:: Data shown ::
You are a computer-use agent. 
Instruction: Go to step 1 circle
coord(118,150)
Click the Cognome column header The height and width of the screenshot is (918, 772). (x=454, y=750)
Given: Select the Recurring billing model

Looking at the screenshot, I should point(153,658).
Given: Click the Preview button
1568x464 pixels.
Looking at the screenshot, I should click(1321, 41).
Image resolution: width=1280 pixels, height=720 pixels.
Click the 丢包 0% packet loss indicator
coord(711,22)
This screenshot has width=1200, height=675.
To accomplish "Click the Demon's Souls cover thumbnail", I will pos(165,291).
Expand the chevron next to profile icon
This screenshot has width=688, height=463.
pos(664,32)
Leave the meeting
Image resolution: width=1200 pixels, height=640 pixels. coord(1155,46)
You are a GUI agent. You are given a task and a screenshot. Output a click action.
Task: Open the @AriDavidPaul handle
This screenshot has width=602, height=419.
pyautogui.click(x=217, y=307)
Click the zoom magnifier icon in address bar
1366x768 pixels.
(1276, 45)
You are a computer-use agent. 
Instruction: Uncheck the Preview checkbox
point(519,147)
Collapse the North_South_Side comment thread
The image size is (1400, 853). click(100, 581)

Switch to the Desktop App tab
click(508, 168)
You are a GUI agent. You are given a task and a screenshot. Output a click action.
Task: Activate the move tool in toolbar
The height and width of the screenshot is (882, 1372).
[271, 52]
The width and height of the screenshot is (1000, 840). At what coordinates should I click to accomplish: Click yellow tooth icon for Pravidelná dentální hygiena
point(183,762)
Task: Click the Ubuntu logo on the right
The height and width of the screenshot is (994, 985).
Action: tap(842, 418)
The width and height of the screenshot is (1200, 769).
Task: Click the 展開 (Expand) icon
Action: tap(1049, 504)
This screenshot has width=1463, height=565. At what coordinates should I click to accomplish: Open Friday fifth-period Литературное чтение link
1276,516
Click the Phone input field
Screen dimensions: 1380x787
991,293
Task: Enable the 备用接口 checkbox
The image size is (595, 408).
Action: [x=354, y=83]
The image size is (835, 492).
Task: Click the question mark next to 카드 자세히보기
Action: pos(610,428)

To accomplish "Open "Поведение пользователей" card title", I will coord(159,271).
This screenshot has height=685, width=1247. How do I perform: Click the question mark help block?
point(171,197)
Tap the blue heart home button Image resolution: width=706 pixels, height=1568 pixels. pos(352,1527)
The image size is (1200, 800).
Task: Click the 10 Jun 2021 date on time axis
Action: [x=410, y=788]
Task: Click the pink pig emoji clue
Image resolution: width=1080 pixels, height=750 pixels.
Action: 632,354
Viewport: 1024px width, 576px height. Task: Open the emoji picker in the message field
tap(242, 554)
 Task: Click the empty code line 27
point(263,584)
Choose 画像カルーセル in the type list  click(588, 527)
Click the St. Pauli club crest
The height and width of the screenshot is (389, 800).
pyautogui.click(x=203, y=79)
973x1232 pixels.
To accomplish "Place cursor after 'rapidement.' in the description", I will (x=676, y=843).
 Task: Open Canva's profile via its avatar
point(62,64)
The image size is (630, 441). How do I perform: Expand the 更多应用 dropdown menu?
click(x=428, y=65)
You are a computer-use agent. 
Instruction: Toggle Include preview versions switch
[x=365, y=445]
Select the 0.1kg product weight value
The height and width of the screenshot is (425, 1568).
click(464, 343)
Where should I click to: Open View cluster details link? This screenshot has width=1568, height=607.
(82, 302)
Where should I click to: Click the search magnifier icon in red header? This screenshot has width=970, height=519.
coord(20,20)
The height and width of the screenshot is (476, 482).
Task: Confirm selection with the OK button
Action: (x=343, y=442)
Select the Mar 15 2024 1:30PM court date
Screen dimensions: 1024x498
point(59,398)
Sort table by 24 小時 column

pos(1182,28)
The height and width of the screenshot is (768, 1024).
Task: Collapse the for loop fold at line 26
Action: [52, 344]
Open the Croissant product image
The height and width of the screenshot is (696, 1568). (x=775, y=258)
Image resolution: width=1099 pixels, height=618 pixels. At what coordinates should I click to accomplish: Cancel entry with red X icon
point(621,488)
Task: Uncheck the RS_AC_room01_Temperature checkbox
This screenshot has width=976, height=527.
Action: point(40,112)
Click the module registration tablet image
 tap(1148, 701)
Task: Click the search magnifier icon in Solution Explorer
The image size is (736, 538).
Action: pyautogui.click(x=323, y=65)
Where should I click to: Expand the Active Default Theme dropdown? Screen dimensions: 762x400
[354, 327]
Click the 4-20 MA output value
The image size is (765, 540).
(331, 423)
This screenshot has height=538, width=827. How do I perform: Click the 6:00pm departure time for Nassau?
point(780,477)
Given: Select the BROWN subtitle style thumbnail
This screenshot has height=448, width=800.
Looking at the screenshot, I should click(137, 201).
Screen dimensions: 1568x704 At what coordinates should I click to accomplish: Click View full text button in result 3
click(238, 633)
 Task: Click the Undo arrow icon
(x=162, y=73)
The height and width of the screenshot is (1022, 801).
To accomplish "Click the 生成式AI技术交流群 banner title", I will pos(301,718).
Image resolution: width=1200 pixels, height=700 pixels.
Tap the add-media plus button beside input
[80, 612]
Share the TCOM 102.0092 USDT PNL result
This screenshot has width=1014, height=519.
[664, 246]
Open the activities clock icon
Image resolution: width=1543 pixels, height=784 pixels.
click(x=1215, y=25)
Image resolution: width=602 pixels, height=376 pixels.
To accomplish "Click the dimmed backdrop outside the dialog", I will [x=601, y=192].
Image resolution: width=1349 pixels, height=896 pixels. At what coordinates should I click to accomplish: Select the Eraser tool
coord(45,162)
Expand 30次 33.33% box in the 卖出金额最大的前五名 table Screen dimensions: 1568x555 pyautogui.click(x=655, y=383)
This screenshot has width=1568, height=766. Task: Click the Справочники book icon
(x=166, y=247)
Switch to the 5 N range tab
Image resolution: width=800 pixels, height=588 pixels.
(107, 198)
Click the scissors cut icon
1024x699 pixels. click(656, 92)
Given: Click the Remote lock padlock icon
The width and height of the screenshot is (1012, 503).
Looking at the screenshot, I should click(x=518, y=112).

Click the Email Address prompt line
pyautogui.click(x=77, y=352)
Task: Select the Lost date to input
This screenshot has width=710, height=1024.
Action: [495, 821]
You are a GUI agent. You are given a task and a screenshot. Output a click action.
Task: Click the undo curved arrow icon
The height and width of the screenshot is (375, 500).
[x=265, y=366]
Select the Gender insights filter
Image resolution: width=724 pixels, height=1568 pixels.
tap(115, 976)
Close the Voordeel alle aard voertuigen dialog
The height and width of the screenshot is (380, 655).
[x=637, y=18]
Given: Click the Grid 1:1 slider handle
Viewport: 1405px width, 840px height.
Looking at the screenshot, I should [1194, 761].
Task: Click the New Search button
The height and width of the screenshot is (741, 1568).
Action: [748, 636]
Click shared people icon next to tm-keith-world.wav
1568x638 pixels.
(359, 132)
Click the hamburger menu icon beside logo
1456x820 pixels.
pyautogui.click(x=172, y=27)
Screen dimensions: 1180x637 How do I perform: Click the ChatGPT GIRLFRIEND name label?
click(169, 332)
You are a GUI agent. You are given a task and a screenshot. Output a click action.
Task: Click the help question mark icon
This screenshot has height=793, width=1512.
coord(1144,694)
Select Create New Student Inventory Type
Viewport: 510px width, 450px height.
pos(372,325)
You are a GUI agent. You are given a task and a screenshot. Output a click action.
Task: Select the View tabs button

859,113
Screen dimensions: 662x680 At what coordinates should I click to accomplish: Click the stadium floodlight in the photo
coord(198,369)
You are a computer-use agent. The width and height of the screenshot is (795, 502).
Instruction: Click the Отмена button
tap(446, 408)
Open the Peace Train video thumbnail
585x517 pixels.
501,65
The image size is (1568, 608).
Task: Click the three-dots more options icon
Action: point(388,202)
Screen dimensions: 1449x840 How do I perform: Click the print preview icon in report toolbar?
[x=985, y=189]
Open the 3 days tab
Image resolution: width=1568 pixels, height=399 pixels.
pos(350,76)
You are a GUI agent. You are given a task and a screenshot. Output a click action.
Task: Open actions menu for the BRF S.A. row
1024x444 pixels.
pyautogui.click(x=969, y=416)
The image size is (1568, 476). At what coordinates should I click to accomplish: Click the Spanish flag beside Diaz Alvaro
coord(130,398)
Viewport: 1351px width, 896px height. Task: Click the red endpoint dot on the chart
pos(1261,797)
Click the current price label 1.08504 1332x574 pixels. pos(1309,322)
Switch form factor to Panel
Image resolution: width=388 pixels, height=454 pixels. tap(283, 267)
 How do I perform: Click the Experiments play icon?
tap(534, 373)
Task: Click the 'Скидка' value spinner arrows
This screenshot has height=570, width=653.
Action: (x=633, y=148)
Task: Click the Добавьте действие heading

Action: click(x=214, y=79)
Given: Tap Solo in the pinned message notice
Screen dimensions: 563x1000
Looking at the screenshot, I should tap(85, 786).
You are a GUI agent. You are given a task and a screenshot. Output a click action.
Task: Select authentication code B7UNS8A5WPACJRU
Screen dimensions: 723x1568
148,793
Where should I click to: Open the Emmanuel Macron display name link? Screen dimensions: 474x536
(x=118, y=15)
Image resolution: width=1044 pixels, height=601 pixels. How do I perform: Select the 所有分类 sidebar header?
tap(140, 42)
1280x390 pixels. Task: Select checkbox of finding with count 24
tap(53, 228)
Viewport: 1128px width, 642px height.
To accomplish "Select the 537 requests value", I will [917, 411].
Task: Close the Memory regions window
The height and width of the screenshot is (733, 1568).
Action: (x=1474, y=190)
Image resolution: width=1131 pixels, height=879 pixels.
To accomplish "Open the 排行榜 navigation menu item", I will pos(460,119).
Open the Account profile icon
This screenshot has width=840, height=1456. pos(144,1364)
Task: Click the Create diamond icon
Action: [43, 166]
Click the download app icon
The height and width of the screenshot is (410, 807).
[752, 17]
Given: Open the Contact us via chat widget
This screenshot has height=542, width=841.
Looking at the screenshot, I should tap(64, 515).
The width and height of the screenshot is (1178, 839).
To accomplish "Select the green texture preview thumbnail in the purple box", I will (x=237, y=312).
:::
▶ What you will do:
Scan the records above for the lines holding "Image resolution: width=1200 pixels, height=700" and "Open the activities clock icon". Transcribe those two and every line between them word for word, and no others.

▶ Reply:
Image resolution: width=1200 pixels, height=700 pixels.
Tap the add-media plus button beside input
[80, 612]
Share the TCOM 102.0092 USDT PNL result
This screenshot has width=1014, height=519.
[664, 246]
Open the activities clock icon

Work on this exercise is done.